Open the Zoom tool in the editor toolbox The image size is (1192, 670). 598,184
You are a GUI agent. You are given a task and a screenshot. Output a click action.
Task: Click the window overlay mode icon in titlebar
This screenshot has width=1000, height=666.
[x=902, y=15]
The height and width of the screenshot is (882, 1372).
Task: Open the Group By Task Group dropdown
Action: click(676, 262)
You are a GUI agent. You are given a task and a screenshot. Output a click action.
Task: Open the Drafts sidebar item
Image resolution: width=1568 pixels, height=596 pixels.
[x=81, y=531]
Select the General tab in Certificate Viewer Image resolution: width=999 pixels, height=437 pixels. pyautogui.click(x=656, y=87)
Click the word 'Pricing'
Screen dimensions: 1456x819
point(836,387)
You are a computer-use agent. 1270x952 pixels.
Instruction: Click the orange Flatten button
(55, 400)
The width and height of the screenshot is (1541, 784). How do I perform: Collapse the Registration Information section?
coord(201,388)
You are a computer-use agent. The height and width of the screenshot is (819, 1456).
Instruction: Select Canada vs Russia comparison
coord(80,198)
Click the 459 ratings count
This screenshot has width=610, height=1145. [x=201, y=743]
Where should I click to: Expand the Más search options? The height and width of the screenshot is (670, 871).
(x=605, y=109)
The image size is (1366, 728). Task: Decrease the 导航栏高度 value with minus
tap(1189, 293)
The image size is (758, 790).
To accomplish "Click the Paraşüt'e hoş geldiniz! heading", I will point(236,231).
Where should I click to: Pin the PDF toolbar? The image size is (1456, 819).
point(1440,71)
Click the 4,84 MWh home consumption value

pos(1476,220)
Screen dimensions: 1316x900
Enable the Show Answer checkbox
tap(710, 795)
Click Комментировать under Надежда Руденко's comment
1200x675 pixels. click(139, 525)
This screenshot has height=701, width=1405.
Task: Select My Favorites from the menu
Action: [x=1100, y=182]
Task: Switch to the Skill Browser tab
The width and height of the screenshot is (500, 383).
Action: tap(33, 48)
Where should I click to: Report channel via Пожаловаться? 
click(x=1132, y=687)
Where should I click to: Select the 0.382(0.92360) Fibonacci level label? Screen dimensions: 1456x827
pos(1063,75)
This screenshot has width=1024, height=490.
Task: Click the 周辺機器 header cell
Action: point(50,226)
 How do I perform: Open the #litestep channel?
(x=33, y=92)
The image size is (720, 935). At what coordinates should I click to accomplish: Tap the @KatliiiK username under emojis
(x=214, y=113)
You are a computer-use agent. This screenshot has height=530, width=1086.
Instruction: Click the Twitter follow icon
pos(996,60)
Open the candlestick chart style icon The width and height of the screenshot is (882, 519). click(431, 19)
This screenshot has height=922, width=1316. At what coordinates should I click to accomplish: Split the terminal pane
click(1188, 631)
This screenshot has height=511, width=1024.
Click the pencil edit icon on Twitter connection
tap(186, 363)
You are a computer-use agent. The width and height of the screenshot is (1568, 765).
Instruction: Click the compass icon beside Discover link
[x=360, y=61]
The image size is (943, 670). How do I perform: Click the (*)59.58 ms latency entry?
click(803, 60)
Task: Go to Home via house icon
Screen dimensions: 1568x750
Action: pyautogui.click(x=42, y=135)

--- Exercise objective ---
How many lines of the material above contain the string "pixels"? Case counts; give only the number.

--- Written reply ---
4